Nearly everybody travels to see family for the holidays or hosts guests at home. Whether your family is nearby or far, far; getting together with family is tradition. Mental health professionals spend weeks leading up to these visits and then weeks afterward hearing about the struggles of family drama. Playing host can be stressful, (but at least you get to sleep in your own bed). Traveling over the river and through the woods can be overwhelming, (or seem easier than welcoming a house full of guests). Whatever your stressor, it might be worthwhile to stop honing in on everyone else’s shortcomings and instead think about your own. Maybe you can do better, and maybe your can improve the holiday stress for the whole family.
Shift your attention to these 13 areas of self-management and enjoy a brighter holiday:
1. Treat difficult family members the way you believe people ought to treat others-instead of acting on your emotions or treating them the way it seems they “deserve” to be treated. Unpleasant behavior just makes things worse for everyone, deserved or otherwise.
2. Focus on the positives. Everyone has something good to offer. Instead of spending your time thinking about what everyone is doing wrong, stop and consider how hard they are working to get some things right. Notice when your brother bites his tongue at an offensive remark, or when your cousin stays longer to appease grandma instead of sneaking off to see her friends. Appreciate these little attempts to create harmony.
3. Adapt to the traditions. Maybe you wish things could be more like the good ole days, or maybe your in-laws have some strange customs. No matter what feels out of place, adjust your expectations to make it work. Adopt new traditions. Be flexible.

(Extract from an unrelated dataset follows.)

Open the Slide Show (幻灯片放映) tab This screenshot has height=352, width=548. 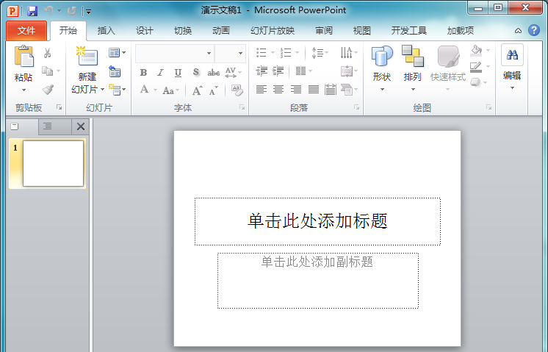click(273, 31)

4. Say no. If you’re feeling too overwhelmed or annoyed to participate in one more game of canasta, or if you just cannot stomach another trip to the mall, speak up and opt out. Saying yes to activities that make you grouchy or tap your energies will not add joy to the season. Overwhelming yourself can lead to bad behavior later.
5. Be present. Put down your cell phone for a little while. Stop daydreaming. Tune-in to what’s right in front of you and notice all the little joys of family members. Staying mindfully present staves off the grumpies by keeping you from fantasizing about being somewhere else- somewhere quieter, with cooler family members.

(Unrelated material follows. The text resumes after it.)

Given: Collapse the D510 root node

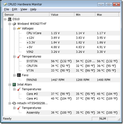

6. Rest. Sleep in. Nothing contributes to the stress of the holidays more universally than fatigue. Flying in causes jet lag, driving long distances hurts your back and tires you out, and even just keeping pace with all the activities can drain your energies. So, head to bed early or catch an afternoon nap. You’ll be better company.
7. Play. Laugh. Build a Lego project with the kids. Toss around a football or make paper airplanes. Be a kid again, not just a sullen grown-up. Holiday gatherings should be fun. Have a little.
8. Sneak off for a little alone time now and then. Take a walk outside, or make a run for some last minute stocking stuffers, do whatever is necessary to take care of yourself. Don’t push yourself to overdo together time. Take a break when you need one.
9. Entertain yourself. Don’t expect your host or hostess to keep you happy during the stay, bring something to do for yourself. Whether it’s a crafting project or settling down with a good book, have an activity you can use to get out of the way or recharge your batteries.
10. Look for family friendly activities that include the whole bunch, whatever the ages. Board games, card games, or traditional holiday movies can be fun ways for the family to connect. You’re gathering to make memories. Make some good ones.
11. Help out. If someone else is doing the cooking, offer to run to the grocery store for forgotten items, or help set the table or wash the dishes afterward. The best guests are the helpful ones, so hop up and offer a hand!
12. Say please and thank you. Even if you’re visiting your parents, remember they’ve worked hard to make the festivities come together for the family this holiday. Be a gracious houseguest or host. When you want something from the fridge or help with a task, ask nicely. Don’t be bossy or ungrateful.
13. Cut down on the booze. Many a family meltdown has begun because of holiday spirits. Drinking alcohol leads to a release of the inhibitions. And, even if you’re the jovial drinker, alcohol disrupts sleep quality and can lead to fatigue, impatience, and the eventual loss of control. Do yourself a favor and don’t overdo the holiday drink.
13. Let go of your expectations. Your biggest enemy this holiday may be the images you’re carrying around in your mind of something better. You get what you get when it comes to family. Don’t complain; just accept the family, the customs, the accommodations, and the whole package.